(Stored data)
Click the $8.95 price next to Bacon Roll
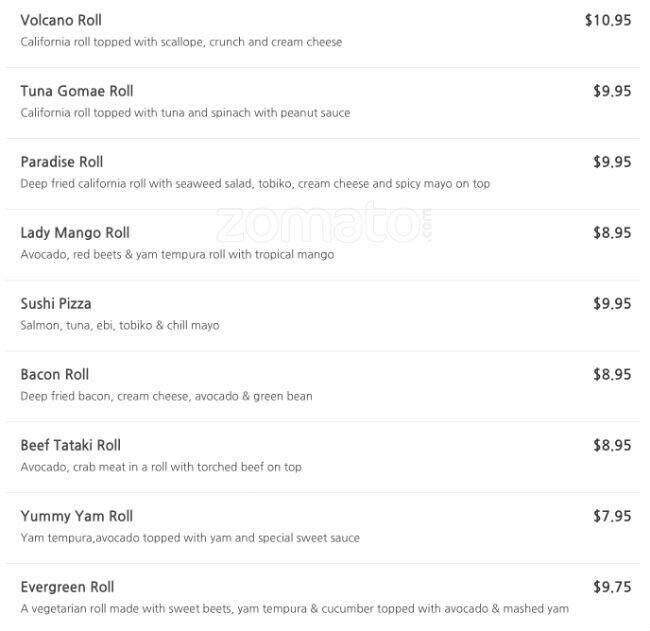 pos(612,375)
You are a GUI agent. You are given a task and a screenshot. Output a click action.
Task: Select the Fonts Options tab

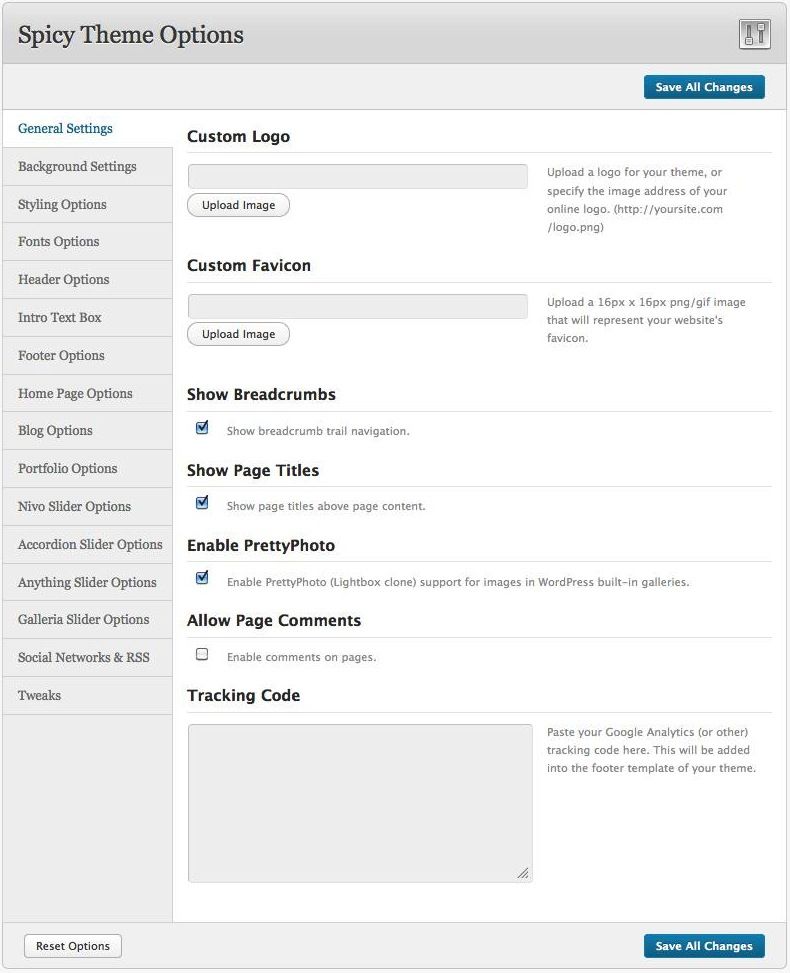[58, 242]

(WHAT YOU NEED TO DO) The output has to match the data above line for line, except that pictures are dropped.

(COMPLETED TASK)
Click the $8.95 price next to Bacon Roll
 pos(612,375)
You are a GUI agent. You are given a task and a screenshot. Output a click action.
Task: Select the Fonts Options tab

[58, 242]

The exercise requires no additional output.